So I decided to see if I could make a visual representation of this for the monarchs of Great Britain (I decided to leave Ireland out, as it's complicated enough as it is), and here is the result (click through for a zoomable PDF):
( View piccy )
- This shows the principal kingdoms only: client kingdoms are omitted (so no Kingdom of Fife, for example). (This also gives me a nice historical cut-off; nothing goes further back than Coel Hen (Old King Cole), since his antecedents were under Roman overlordship.) Even so, there's a lot more kingdoms than I had realised, and a few not represented because none of the names of their kings have come down to us, though I did include Dunoting in this category to show how the Kingdom of Northern Britain kept splitting again and again in the immediate post-Roman period.
- Some of the earliest kings were legendary and may not have existed. I tried to stay clear of out-and-out myth, though, which is why you won't see King Arthur (though you will see Vortigern).

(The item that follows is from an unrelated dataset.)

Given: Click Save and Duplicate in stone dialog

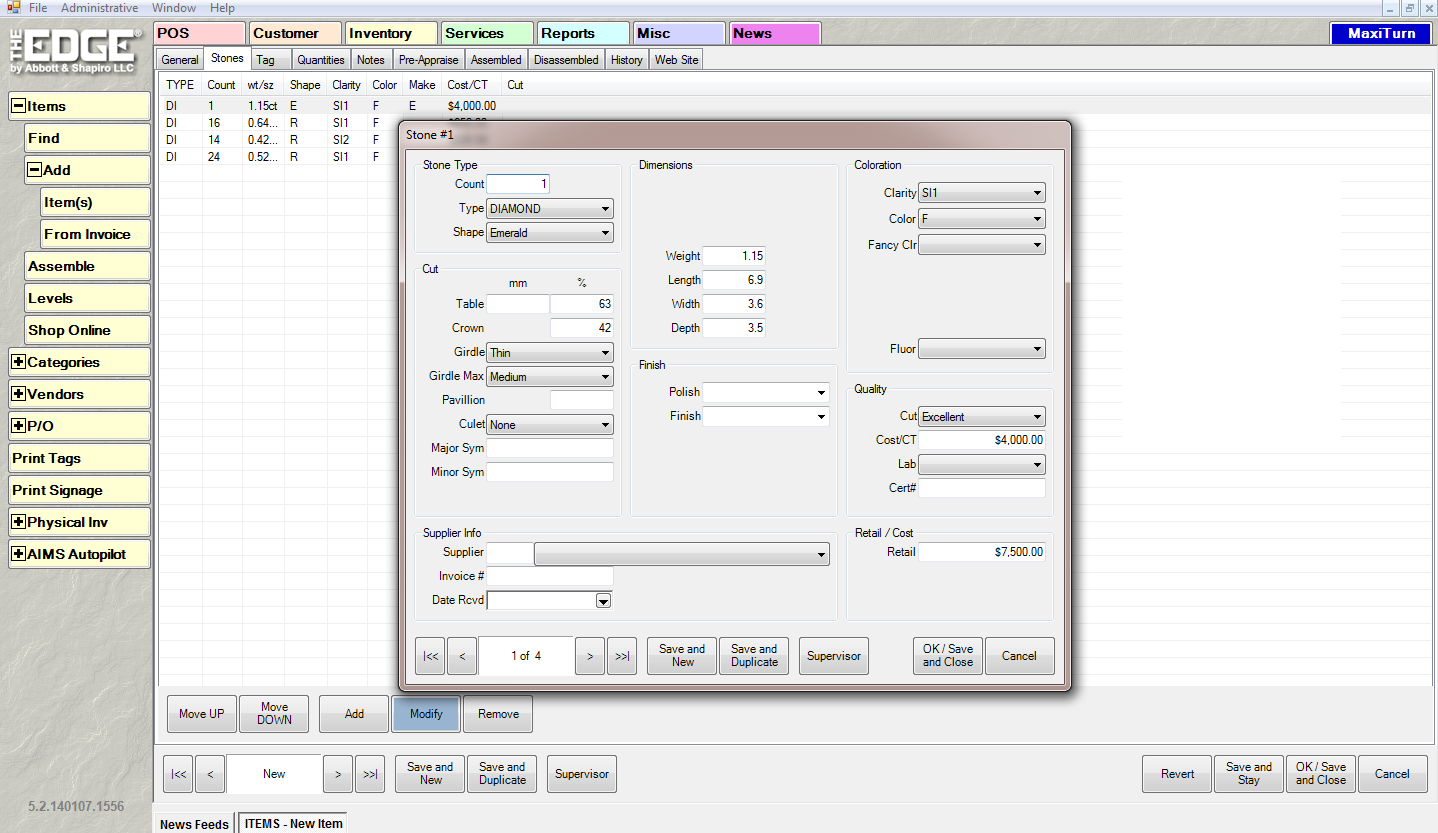Looking at the screenshot, I should (x=754, y=656).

- I started trying to give names in their original form, but gave up once I realised (for example) I no way had the ability to restore the names of the kings of the Old North from the Welsh forms their names have been transmitted in.
- Arrows with closed heads lead from the last king of a kingdom to the king who took over rule of that kingdom, whether by forcible or peaceful means. (The single arrow with an open head was because there wasn't enough space to indicate how East Anglia was at times ruled by kings of Mercia and also show its kings down to the last.)
- Names in bold are the historically more important kings you might have heard of.
- I had no idea before I started it what a mess Wales (and to a lesser extent the Old North)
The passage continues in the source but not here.